Hi @Soraya,
Thanks for sharing the data. I think there are a few issues:
- Among these 200 training points and 1000 validation points, many duplicates of the input values can be found. More precisely, there are only 60 distinct points in the training set and 64 distinct points in the validation set, e.g., the input value (2.78\times 10^{9},0.342,1470) is repeated 23 times. However, the associated output values are NOT the same: among the 23 model runs, the output values vary between (80.29,85.18) with variance being 1.82 close to the overall variance of 2.26 of the output Y. Is your simulation stochastic, meaning that you have additional randomness in the model (please read this post)? If so, we CANNOT predict the exact output value for a given input without getting access to the latent variables. If the simulator is not stochastic, meaning that a given set of inputs should have a unique corresponding output value, please check and correct the computational model (besides, please do not round the values).

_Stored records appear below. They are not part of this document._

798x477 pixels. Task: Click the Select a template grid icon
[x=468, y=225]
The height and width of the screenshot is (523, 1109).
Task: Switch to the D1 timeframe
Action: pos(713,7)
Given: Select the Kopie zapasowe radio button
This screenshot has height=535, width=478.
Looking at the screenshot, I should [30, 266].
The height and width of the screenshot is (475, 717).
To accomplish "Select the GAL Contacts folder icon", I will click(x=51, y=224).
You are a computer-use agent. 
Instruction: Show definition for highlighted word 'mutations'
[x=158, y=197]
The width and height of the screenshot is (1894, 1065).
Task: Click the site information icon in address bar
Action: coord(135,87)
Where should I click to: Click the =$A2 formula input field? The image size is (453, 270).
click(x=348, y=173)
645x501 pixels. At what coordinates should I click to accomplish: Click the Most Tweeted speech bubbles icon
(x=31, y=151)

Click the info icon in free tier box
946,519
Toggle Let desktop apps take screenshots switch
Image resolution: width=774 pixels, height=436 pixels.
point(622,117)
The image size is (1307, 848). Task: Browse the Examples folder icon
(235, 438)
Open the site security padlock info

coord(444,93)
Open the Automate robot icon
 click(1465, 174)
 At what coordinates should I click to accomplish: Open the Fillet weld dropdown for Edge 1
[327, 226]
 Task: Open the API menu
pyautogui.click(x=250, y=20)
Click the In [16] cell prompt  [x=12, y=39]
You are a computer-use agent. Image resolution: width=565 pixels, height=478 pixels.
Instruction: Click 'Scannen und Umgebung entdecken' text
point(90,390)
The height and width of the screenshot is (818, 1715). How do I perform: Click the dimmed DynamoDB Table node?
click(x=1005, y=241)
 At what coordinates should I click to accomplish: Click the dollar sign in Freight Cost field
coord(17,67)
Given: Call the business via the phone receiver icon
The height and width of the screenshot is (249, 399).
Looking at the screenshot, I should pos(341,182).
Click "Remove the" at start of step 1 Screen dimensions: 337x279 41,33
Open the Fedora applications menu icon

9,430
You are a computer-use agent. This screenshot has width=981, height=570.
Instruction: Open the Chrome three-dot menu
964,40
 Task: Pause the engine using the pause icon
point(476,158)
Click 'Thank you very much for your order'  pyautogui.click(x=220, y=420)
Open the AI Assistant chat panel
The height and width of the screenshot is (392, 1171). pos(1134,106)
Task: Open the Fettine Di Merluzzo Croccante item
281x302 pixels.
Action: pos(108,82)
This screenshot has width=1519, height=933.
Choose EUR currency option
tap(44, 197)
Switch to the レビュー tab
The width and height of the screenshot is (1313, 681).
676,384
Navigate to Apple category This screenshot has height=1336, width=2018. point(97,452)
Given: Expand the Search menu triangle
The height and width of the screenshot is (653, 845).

- The experimental design was created on a regular grid, which does not reflect the input distribution. To increase the accuracy of the surrogate, I would strongly recommend using a more advanced strategy such as Latin hypercube sampling by
X = uq_getSample(myInput, 200, 'LHS');
.
Best,
Xujia
P.S. If you do not mind, please share your dataset on UQWorld so that other experienced users could also share some ideas here.